Alan Moore é o artista que mais tem utilizado esse recurso de misturar realidade e ficção. No prefácio de Promethea ele diz que a personagem não é original, mas uma releitura de uma personagem mais antiga, que surgira em um poema do século 18 e chegara a protagonizar até mesmo um pulp na década de 1930. 


Na minissérie 1963, Alan Moore simulou perfeitamente uma revista publicada na década de 1960, inclusive a sessão de cartas. A ideia era criar uma sensação de hiper-realidade, de que o leitor estava de fato lendo um quadrinho da época. 

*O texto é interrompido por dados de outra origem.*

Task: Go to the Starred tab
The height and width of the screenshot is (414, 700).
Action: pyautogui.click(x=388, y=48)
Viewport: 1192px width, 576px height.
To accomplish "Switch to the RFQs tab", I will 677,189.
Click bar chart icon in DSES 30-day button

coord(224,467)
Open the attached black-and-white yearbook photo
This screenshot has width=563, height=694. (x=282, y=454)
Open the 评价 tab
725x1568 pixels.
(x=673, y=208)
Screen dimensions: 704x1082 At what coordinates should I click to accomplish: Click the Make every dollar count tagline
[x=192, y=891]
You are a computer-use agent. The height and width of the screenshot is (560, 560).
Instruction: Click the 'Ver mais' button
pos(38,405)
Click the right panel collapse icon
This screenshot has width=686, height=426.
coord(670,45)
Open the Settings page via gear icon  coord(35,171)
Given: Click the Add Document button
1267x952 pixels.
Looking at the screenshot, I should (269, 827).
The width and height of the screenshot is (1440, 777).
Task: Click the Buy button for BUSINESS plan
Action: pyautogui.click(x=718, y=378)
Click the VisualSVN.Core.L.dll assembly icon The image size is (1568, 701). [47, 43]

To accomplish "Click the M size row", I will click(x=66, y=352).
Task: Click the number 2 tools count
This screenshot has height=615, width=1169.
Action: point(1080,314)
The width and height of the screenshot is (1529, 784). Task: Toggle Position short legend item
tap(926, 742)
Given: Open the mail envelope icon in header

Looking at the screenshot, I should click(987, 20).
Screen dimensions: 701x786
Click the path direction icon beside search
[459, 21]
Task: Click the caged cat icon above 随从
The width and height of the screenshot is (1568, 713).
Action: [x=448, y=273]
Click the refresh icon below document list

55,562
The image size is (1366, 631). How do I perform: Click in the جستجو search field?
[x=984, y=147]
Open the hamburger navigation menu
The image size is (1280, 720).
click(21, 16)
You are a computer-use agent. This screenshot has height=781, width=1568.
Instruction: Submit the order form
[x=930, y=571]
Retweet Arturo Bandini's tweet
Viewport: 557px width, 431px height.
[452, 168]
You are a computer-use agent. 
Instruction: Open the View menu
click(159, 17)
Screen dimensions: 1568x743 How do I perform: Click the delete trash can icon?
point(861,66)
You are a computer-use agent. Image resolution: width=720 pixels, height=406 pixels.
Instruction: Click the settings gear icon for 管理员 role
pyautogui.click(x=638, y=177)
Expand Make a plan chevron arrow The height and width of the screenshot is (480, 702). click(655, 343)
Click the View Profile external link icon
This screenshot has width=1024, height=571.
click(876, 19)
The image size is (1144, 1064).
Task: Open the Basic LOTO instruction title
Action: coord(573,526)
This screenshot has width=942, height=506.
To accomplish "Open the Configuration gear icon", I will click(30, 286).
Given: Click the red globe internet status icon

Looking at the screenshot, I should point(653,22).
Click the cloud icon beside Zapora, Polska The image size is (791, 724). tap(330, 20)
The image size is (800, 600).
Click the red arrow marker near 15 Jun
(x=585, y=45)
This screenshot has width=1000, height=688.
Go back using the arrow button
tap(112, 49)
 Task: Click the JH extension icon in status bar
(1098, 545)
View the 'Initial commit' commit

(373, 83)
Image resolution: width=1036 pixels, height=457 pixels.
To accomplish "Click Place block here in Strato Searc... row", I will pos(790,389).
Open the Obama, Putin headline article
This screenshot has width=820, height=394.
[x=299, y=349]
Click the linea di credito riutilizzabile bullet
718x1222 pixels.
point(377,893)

A estratégia de verossimilhança usada por Alan Moore mistura realidade e ficção. Cada quadrinho apresenta um anexo, como fac-símiles de páginas de um livro, matérias de jornais e até o prontuário médico do personagem Rorschach. Nunca é demais explicar: não se trata de uma fraude. Esses anexos, por mais verossimilhantes que sejam, são apenas ficção. Seria uma fraude se Alan Moore tivesse, por exemplo, ido em uma clínica médica e modificado o prontuário de um paciente real. Mas criar o prontuário médico de um personagem fictício é apenas... ficção. 




Capitão Gralha 
Em 1997 os criadores do personagem O Gralha (entre eles eu) criaram uma estratégia de verosimilhança para o herói. Em um texto de abertura dizia-se que ele era uma releitura do Capitão Gralha, pioneiro herói curitibano da década de 1940, criado por Francisco Iwerten depois de uma viagem aos EUA e visita ao estúdio de Bob kane, criador do Batman. Mas, para surpresa dos criadores, a ficção foi tida como real. Com o surgimento da internet a história se espalhou como boato. O que era uma simples visita ao estúdio de Bob Kane logo virou um estágio, o que era um estágio, virou emprego, e logo Iwerten virou o criador do Batman. Embora os criadores dissessem que a história era uma ficção, a ampliação do boato e o fato de que uma escola de samba pretendia homenagear Iwerten fez com que os criadores resolvessem fazer um anúncio oficial, em 2014, na Gibicon. Ainda assim, há quem continue acreditando na ficção. Existe até um blog que afirma que Iwerten realmente existiu que os criadores estão mentindo.